On old buildings or places of worship all over the world you can find diverse representations of figures, sometimes friendly faces, sometimes evil grimaces, even nasty monsters or bizarre gargoyles. The subject is interesting for sculptors and stonemasons insofar as there is now a viable method to produce such beautiful trifles cheaply: only the original is made by hand, be it in clay or stone, and the copies for sale are made by CNC robotic arms using the data cloud of a 3D scanner that has previously scanned the original from all sides.
We have once again descended into our archives, and have looked for models for such creations.
Sculptors have always had their way in the vast field of grotesques. We show photos of the facade of the cathedral in the British city of York: there, 20 former grotesques at the very top of a tower had completely deteriorated, and so the stonemasons were given the opportunity to create new figures during the restoration. They chose disease as their theme, meaning things like toothache but also behavior outside the social norm. The strange figures are located at a height of 37 meters.
https://www.stone-ideas.com/25049/stone-stories-ailments-and-illness-in-lofty-heights/
At Milan Cathedral, as is well known, you can climb to the roof and enjoy the view of the city from there. On the way you pass countless sculptures, be they boxers or representatives of the faith, entwined with foliage.
Not to mention the gargoyles, also countless and with diverse motifs.
Washington Cathedral in the U.S. capital also boasts a special figure at lofty heights: there, at the Northwest Tower, is Darth Vader, the villain from the War of the Stars movie series.
https://cathedral.org/discover/fun-facts/
In the past, such depictions by no means served to terrify the viewers, on the contrary: by depicting the horror, it should be made controllable. In a sense: the monster in stone is like the tiger on a leash. We had reported about the US sculptor Walter Arnold, who developed such motifs for home and garden.
https://www.stone-ideas.com/8110/art-stone-monsters-combat-bad-news/
Peter Crinnion, sculptor from England, is a specialist in mischievous sculpture. This can be the praying bumblebee in stone or just as contemporary a media figure as the now almost forgotten Pac Man.

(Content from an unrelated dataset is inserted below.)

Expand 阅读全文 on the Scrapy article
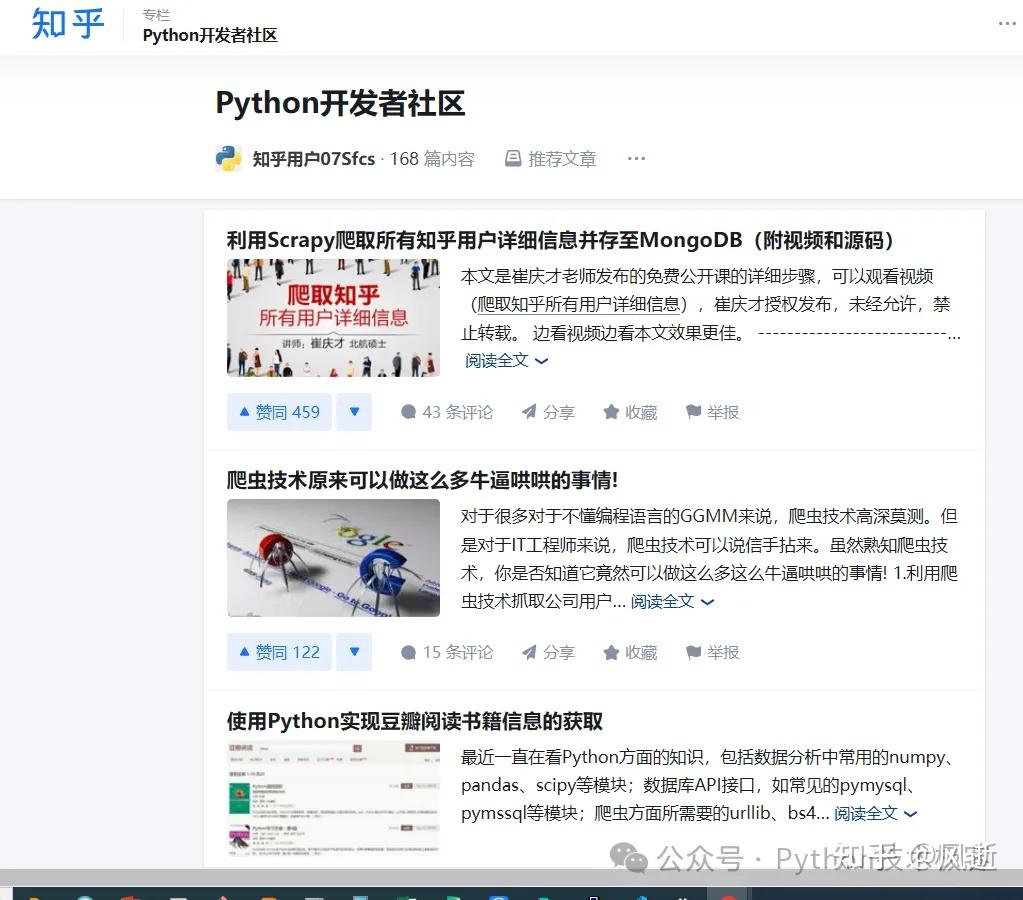This screenshot has height=900, width=1023. coord(498,360)
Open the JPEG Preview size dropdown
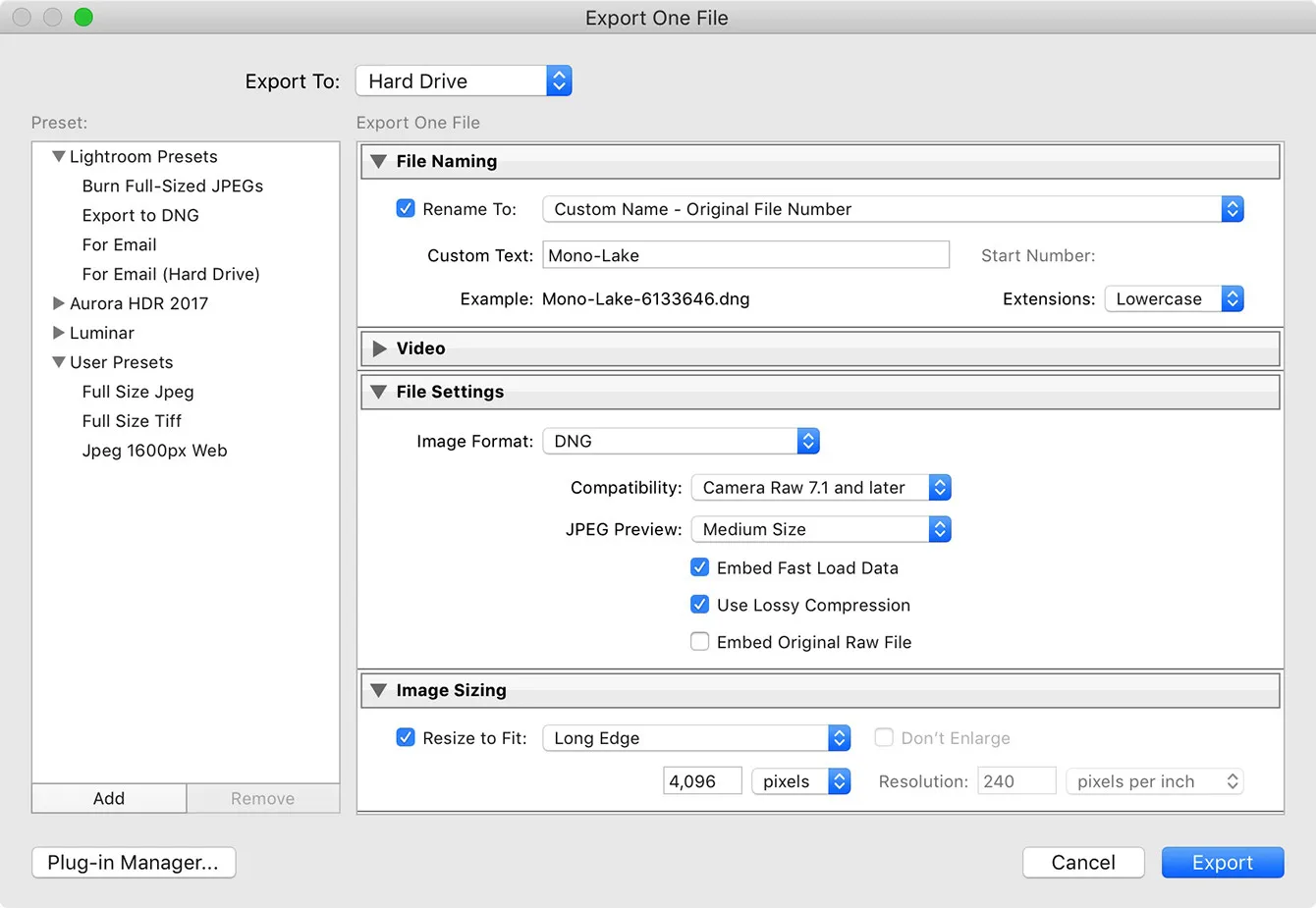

https://www.stone-ideas.com/74168/peter-crinnion-mischievous-pieces-in-stone/
As inspiration for garden walls, we show a couple of ceramic figures that greet from the fence of a schoolyard in Berlin-Schöneberg, Germany.
Artistic trifles by no means always have to represent figures. On a house wall in Bologna, we have seen these reliefs in stone. If they are again representational and show grimaces or grotesques, art history has a name for them: Mascaron. But unlike the gargoyle, a mascaron has no function for the building; it is only decoration.
At the Xiamen Stone Fair 2015 we had encountered these figures by Ikastone company, which are predestined as beautiful trifles.
As for the distribution of such pieces, we recall the flourishing of the iron industry in England and Germany in the 19th century, which later became the steel industry: At first, the industry worked primarily with cast iron, and entrepreneurs had quickly discovered that private individuals valued the material for all sorts of building elements.
In cooperation with artists, today we would say: with designers, they brought out pattern books showing an almost endless variety of such objects. They were produced in large mass production by iron casting, an innovation at that time.